I would love to see other states follow the model led by Louisiana and New Mexico. With adequate pharmacology training, psychologists can make a valuable impact on medical mental health.
I’m always full of ideas. People ask me all the time for various solutions to their problems. I should get the telephone number 1-800-IDEA-MAN so that people could call me anytime day or night with their questions. A typical conversation might go something like this:
CALLER: Hello, Idea Man? I spilled red wine on the carpet and can’t seem to get the stain out. To make matters worse, my son dropped his candy bar on the rug and walked right though it all. What am I supposed to do?

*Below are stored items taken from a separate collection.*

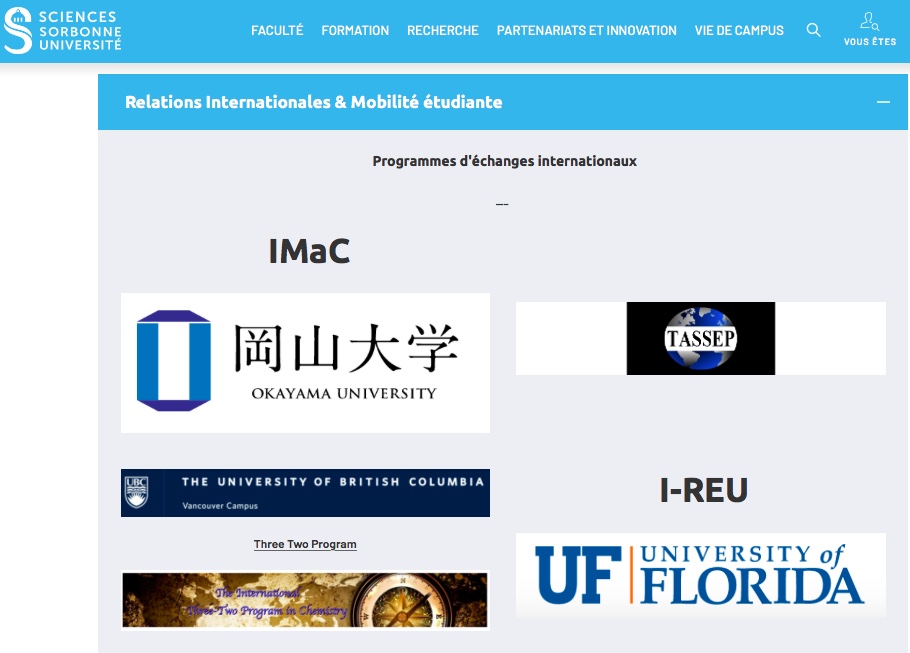Click the TASSEP globe logo
Viewport: 910px width, 653px height.
tap(700, 339)
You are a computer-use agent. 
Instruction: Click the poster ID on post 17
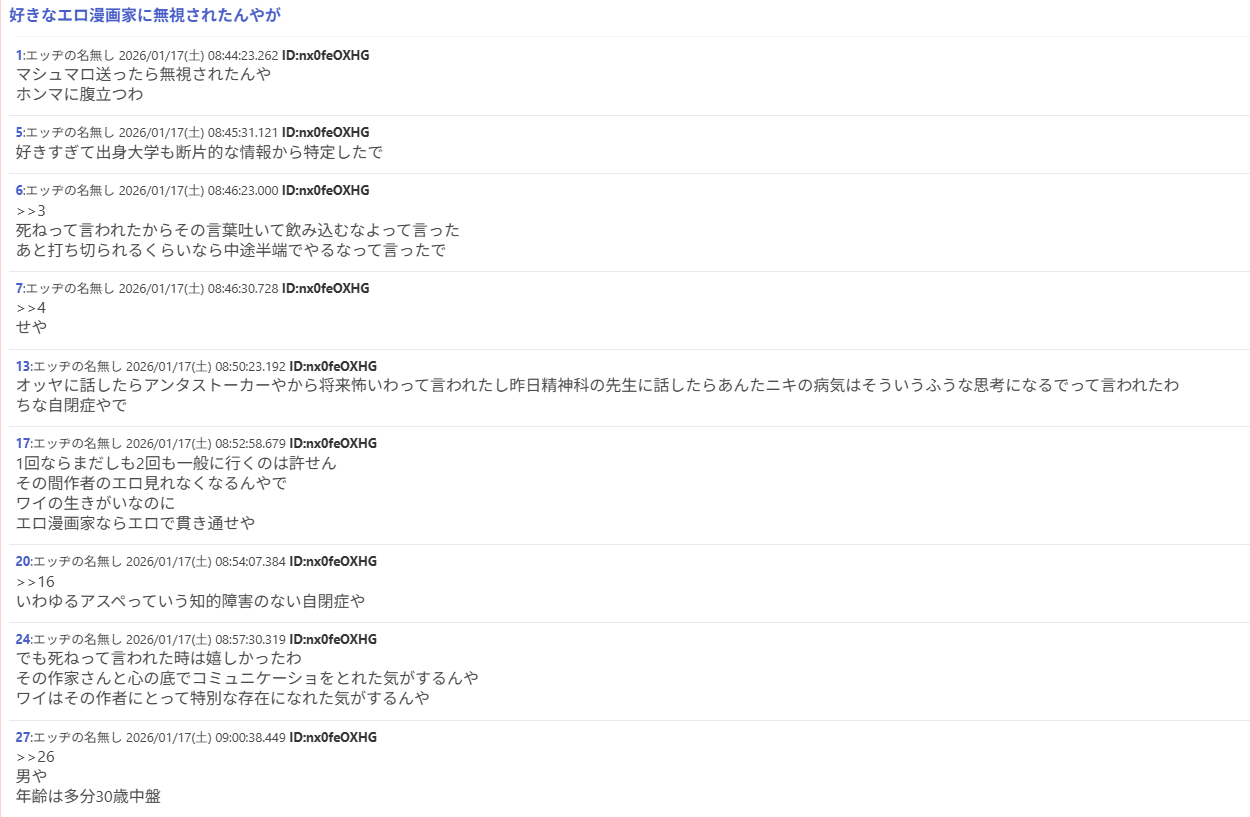pos(333,443)
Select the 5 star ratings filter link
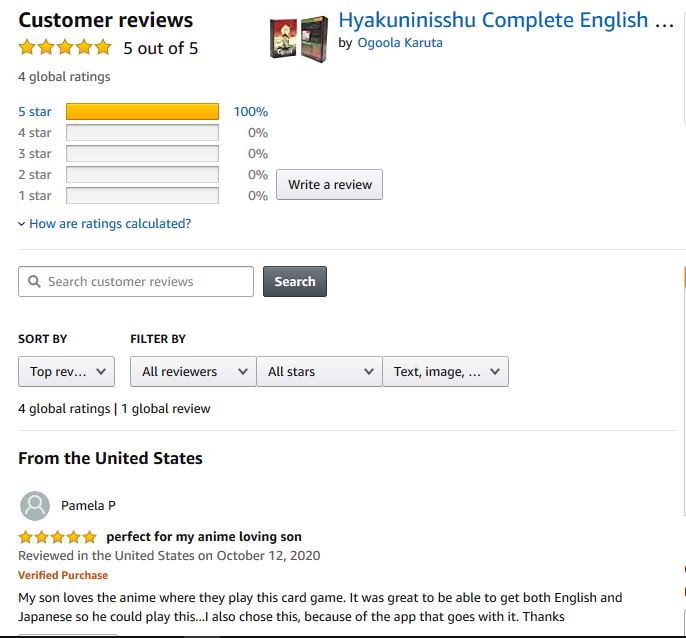The height and width of the screenshot is (638, 686). click(x=35, y=112)

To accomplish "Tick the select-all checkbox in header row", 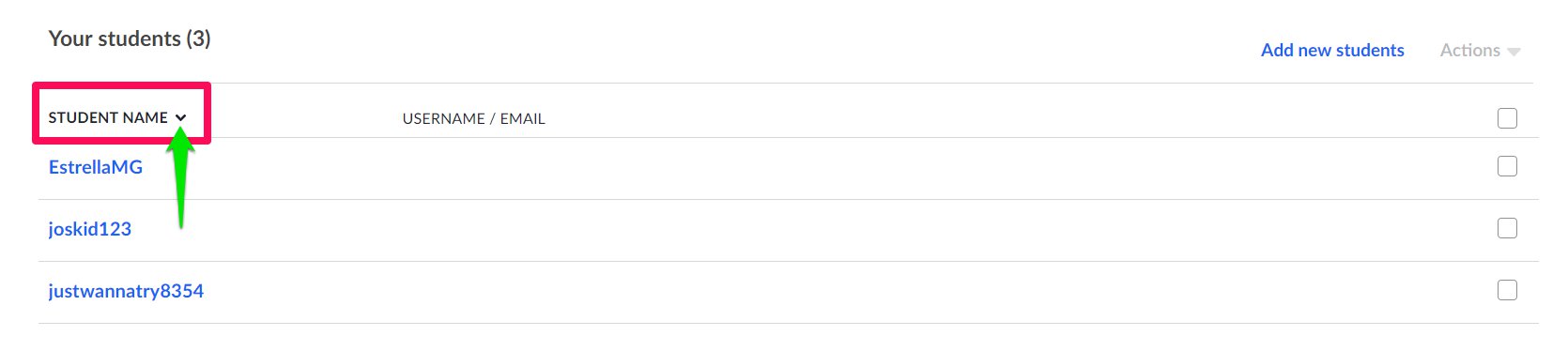I will (x=1507, y=118).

ME: Calm down, Ma’am. All you need to do is get some club soda and a roll of paper towels and that stain will come right out. Just make sure that the roll is lint-free so that you won’t have soggy red bits of paper towel rolling around on the carpet.
Just like that, another problem is solved.
My idea this week is to allow 4th year medical students to receive licenses as physician assistants. The way I envision it is that people who have taken Step 1 and Step 2 should automatically become PA’s. Medical students who have gotten that far will already have more education and experience than a fresh-out-of-school PA. I say these hard working individuals should be paid for their time.
Think about it: students could moonlight during their easier rotations to make some extra cash. While the sub-internships will be difficult, students will certainly have free time during their history of medicine course. Given the pay scale of an average PA, a medical student should be able to make $1,000 in a weekend. The hospital gets weekend coverage and prn service while the student gets paid. It’s a win-win situation for everyone involved.
Some critics might say that a medical student is only partway through the educational process. While true, I am not suggesting that students practice unobserved. If a PA can be trained in two years to work under the supervision of an attending, certainly someone with 3+ years of training can do the same.
Signs that I’m hitting the wall:
1. Today I poured a bowl of cereal and then put it in the microwave.
2. I only leave the house once a week to get groceries. I’ve forgotten how to talk to people and make eye contact with the cashier.
3. I’ve given up shaving until the boards. As I see it, I’m not going anywhere that requires shaving. Unfortunately, I’m afraid that strangers are going to start offering me their loose change because they think I’m homeless.
I haven’t posted a story in a while, even though I’ve got a few ideas floating around. I’m just too tired to be cynical and angry at the poor job my medical school did at preparing me for the boards.